Pour ce concert hommage à Michel Petrucciani, pas moins de trois pianistes se sont donné rendez-vous pour arriver à couvrir toute la palette de son jeu : Franck Avitabile, Laurent Coulondre et Jacky Terrasson. Ils sont entourés d’artistes de renom : Géraldine Laurent au sax alto, Flavio Boltro et Andrea Motis à la trompette, Pierre Boussaguet à la contrebasse, André Ceccarelli et Aldo Romano à la batterie. Presque tous ont joué à un moment ou à un autre avec Michel Petrucciani. Sur scène, la formation est à géométrie variable : soliste, duo, trio, sextet.
C’est à Franck Avitabile que revient le privilège de démarrer ce concert, en solo comme il se doit.
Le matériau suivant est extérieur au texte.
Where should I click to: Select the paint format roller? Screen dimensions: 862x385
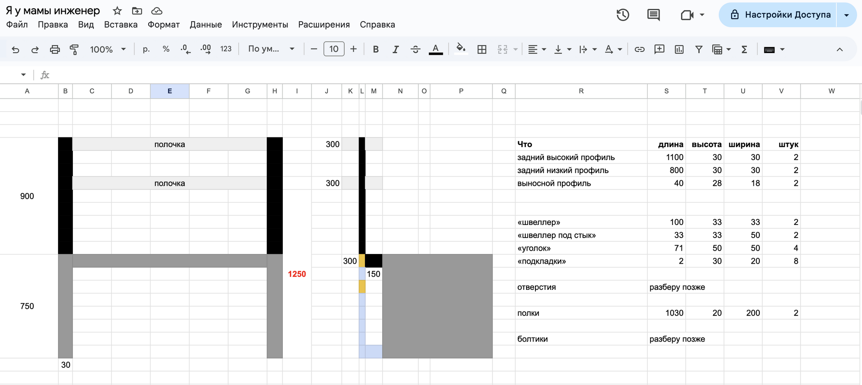(74, 50)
On retrouve à le regarder quelques positions de mains et de doigts qui sont peut-être le secret de l’approche percussive si caractéristiques de Michel Petrucciani. Avec quelques figures de style bien senties, l’esprit du jeu est là : unissons à deux mains, improvisations à la main gauche et rythmes décalés sont bien présents. Il est ensuite rejoint par Géraldine Laurent pour I hear a Rhapsody ; Géraldine nous surprend par un chorus inventif et vigoureux, prenant quelques distances avec la grille et les gammes du plus bel effet.
Le duo laisse la place à Laurent Coulondre aux commandes du B3, André Ceccarelli aux baguettes et Fabio Boltro à la trompette. Manhattan n’a qu’à bien se tenir. La vélocité est de mise, la trompette est prolixe, la batterie swing, on nage dans le bop. Les esprits se calment avec Rachid, ballade brillamment introduit au clavier, et qui voit l’arrivée d’Andrea Motis, trompettiste barcelonnaise qui pose délicatement le thème sur les nappes du B3 et les balais du batteur. Petit à petit, la cadence s’affirme, et finit par doubler en 5 temps ; ce décalage apporte un éclairage nouveau, fort opportunément mis en valeur dans le chorus de trompette.
Il est temps d’accueillir le trio piano-basse-batterie, formation que Michel Petrucciani appréciait tout particulièrement, tout comme les rythmes latins tels que Looking up revigorant qui réchauffe l’atmosphère, et on en a bien besoin météorologiquement parlant. Jacky Terrasson entame un chorus touffu posé sur piliers en « accord massif », émaillé de citations parmi lesquelles on peut reconnaître la Poinciana. Géraldine Laurent et Andrea Motis rejoignent le trio pour un Hommage à Enelram Atsenig où la rythmique fait merveille. Les chorus filent à la vitesse de l’éclair, les notes roulent comme le tonnerre, on reconnaît au passage quelques clins d’œil à Monk. Jacky Terrasson conclut cette séquence par Here’s that Rainy Day de circonstance en solo.
Après September Second interprété en quartet, Aldo Romano prend la parole pour résumer en quelques mots sa relation avec Michel Petrucciani, de la rencontre « initiatique » à la fin dans les circonstances que l’on sait en passant par les quelques années intensément partagées avant son départ pour les Etats Unis. On sent que cette séparation a été un déchirement. Il en profite pour égratigner au passage les pratiques typiquement américaines en matière de business dans le milieu musical. C’est chargé d’émotion nostalgique qu’Aldo Romano rejoint la batterie pour Body and Soul. Les réflexes sont toujours là malgré l’âge, et les baguettes filent gentiment sur les peaux et les cymbales.
Second moment d’émotion de la soirée : Tony Petrucciani prononce quelques mots sur sa relation musicale avec son fils, puis prend le piano pour interpréter un morceau d’Eroll Garner que Michel affectionnait particulièrement, puis la guitare pour un autre titre de circonstance : Nuages de Django Reinhardt. Franck Avitabile l’accompagne enfin pour Someday my Prince will come tout en subtilité.
Training réunit sur scène piano, trompettes, saxo et section rythmique, avant un final au grand complet pour Brazilian Like.
Les impératifs horaires nous ont privés d’un rappel pour trois claviers qui promettait pourtant une belle cerise sur le gâteau, pour clôturer cette soirée de vrai jazz de très haut vol.